Skip to content

Visualisation of Streaming Data with Memgraph and Graphlytic

Posted on:January 18, 2024 at 05:16 PM

Visualising Streaming Data from Memgraph and Graphlytic

In my quest to find a streamlined(pun intended) solution for a streaming data platform that integrates with a Graph Database that has Data Analytics/Analysis, Visualisations in real-time with a low-code requirement out of the box, and is Cloud-Native(on-prem and cloud) was a bit of an adventure. I landed on a tool chain, that I have quite enjoyed working with, allowing me to focus on solving the core problem/challenge at hand, instead of fighting system/platform/data engineering config/implementation issues.
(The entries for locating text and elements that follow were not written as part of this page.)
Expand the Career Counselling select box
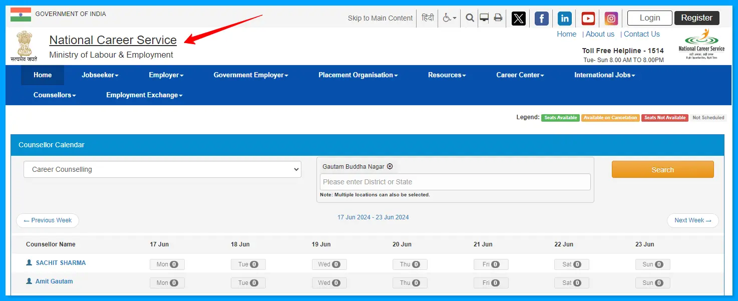The image size is (738, 301). tap(162, 169)
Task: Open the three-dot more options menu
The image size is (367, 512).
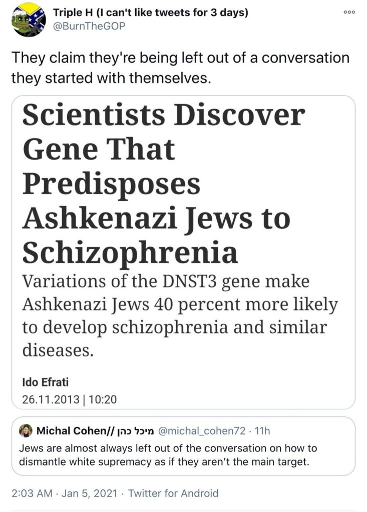Action: (x=349, y=13)
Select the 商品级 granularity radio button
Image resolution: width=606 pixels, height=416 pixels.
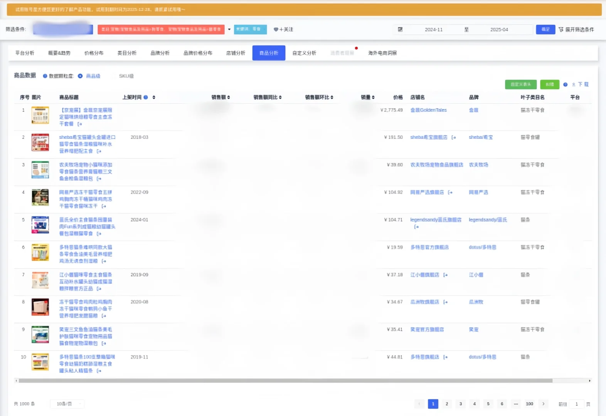(x=80, y=76)
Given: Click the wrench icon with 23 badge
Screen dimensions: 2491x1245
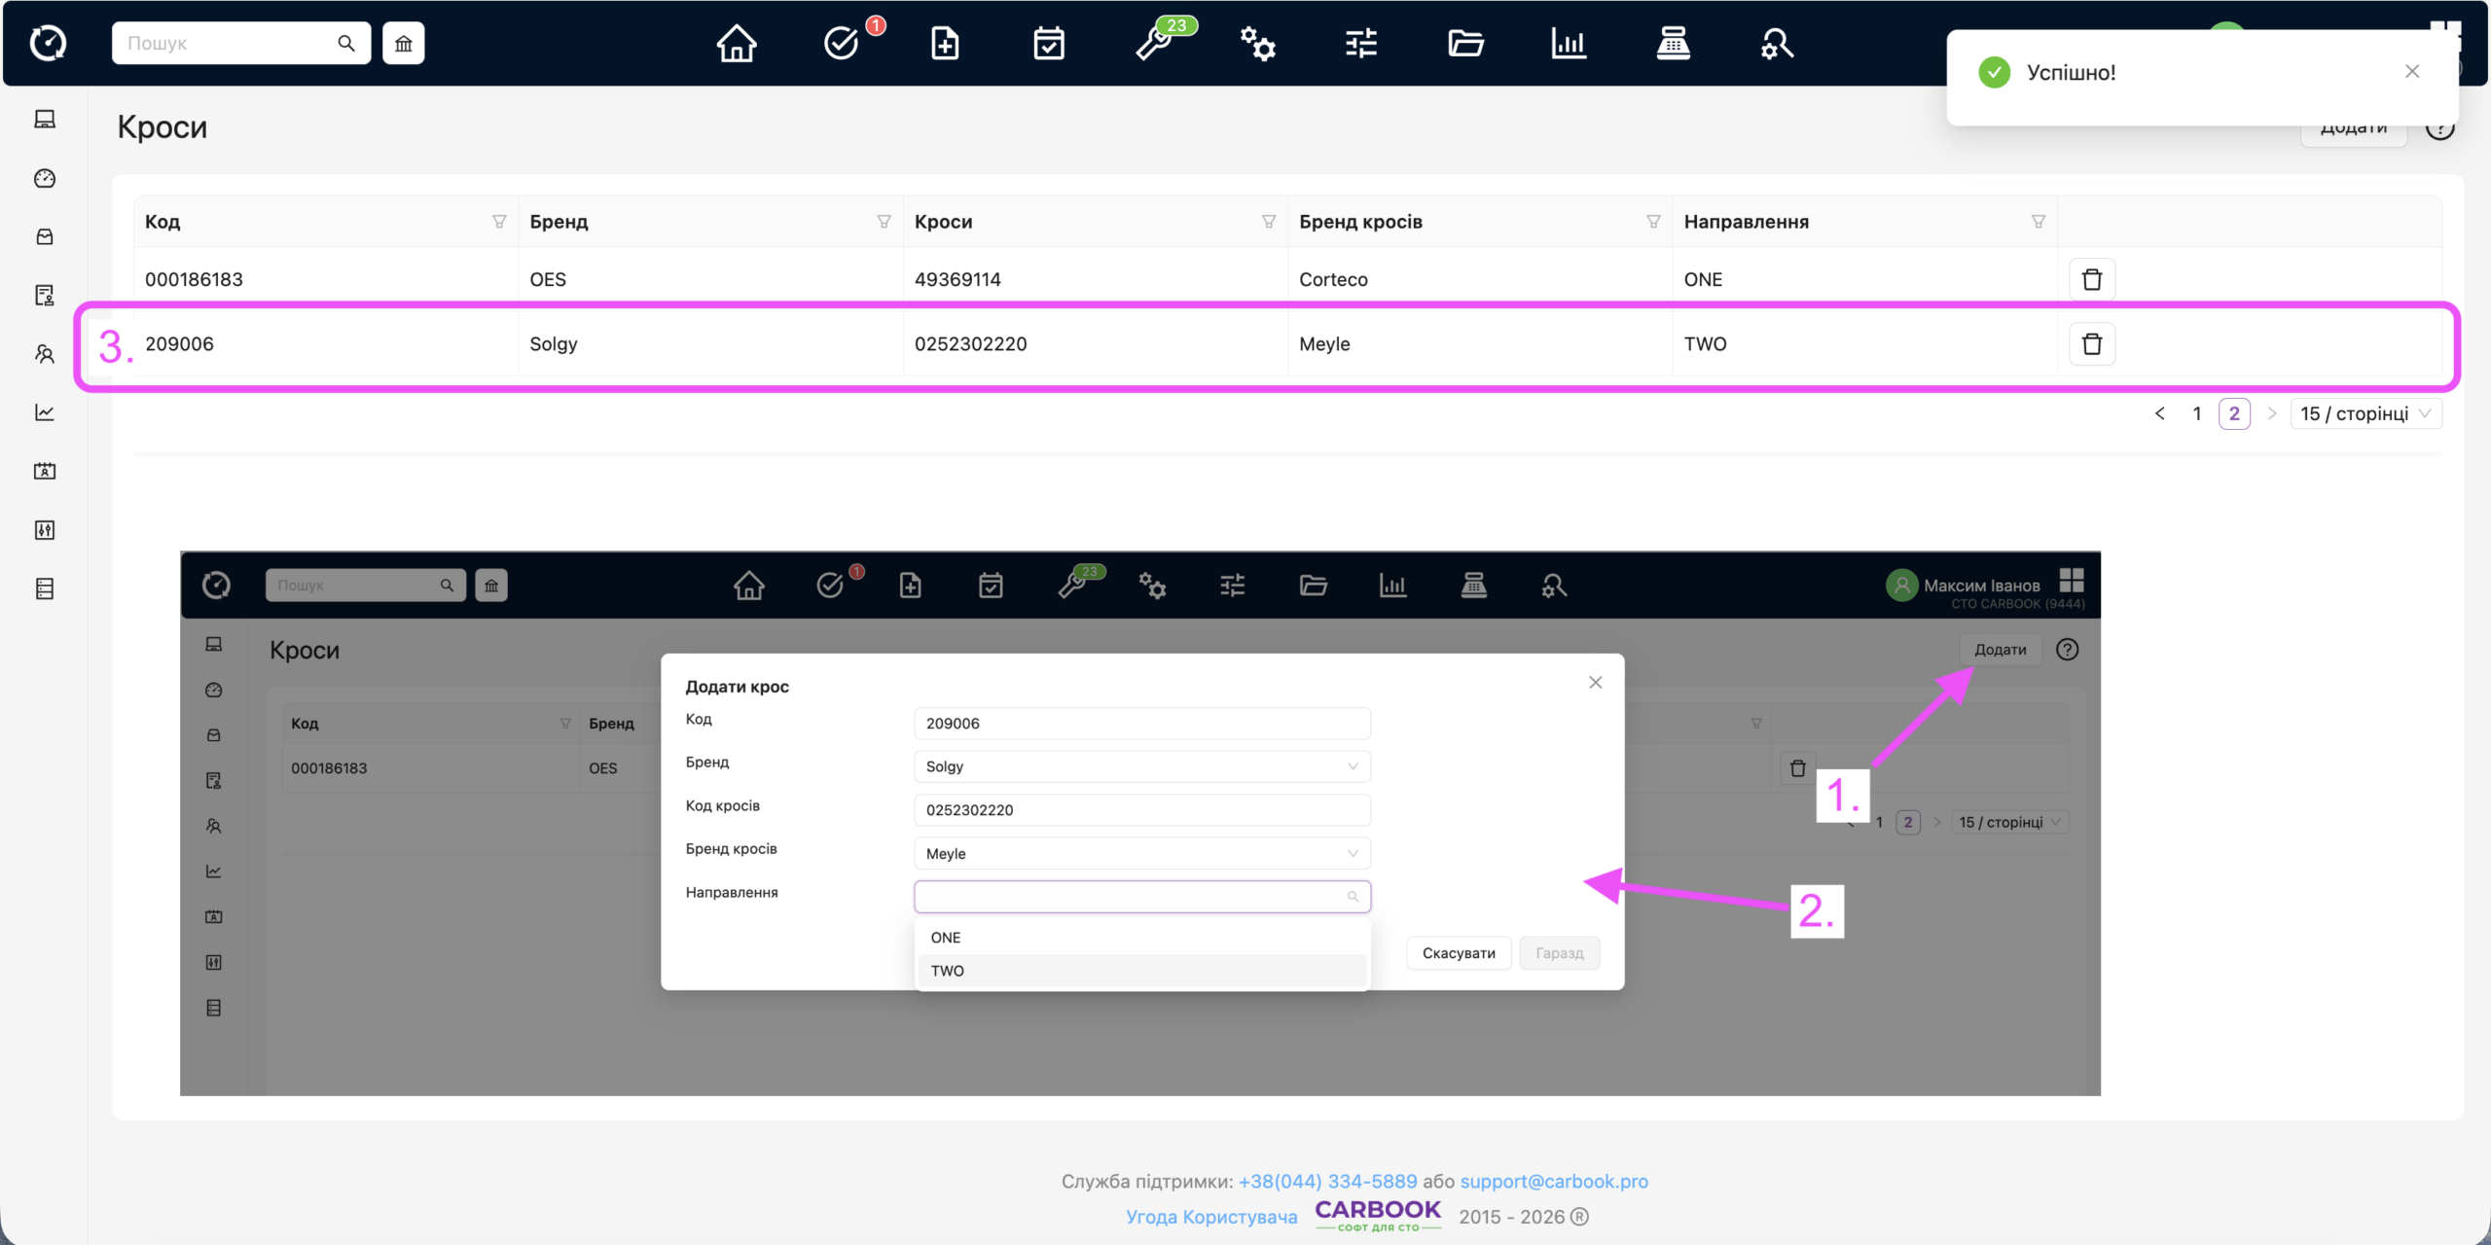Looking at the screenshot, I should 1155,44.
The tool chain implementation and operational workflow looks like this:

Redpanda Streaming platform with Memgraph and Graphlytic

If you don’t like reading and just want to jump straight into the above deployment, I have shared the following Github repo which has a docker compose file to launch the stack, with a sample movielens dataset that Memgraph also use to help people learn the foundations of the Memgraph platform and streaming data ==> GraphDB Streaming Ingestion Example

Redpanda: Streaming Data Platform

Ingesting data from a streaming data source, in near real-time / real-time, is one of the most challenging ingestion methods to do well. I have always thought Kafka was powerful with many features, but like Kubernetes, it needs a team of data/platform engineers to maintain it in production. So when I googled “Kafka simple alternative” Yahoo answered: Redpanda which is a drop in replacement for Kafka without the complexity of Kafka.. I had to give it a go.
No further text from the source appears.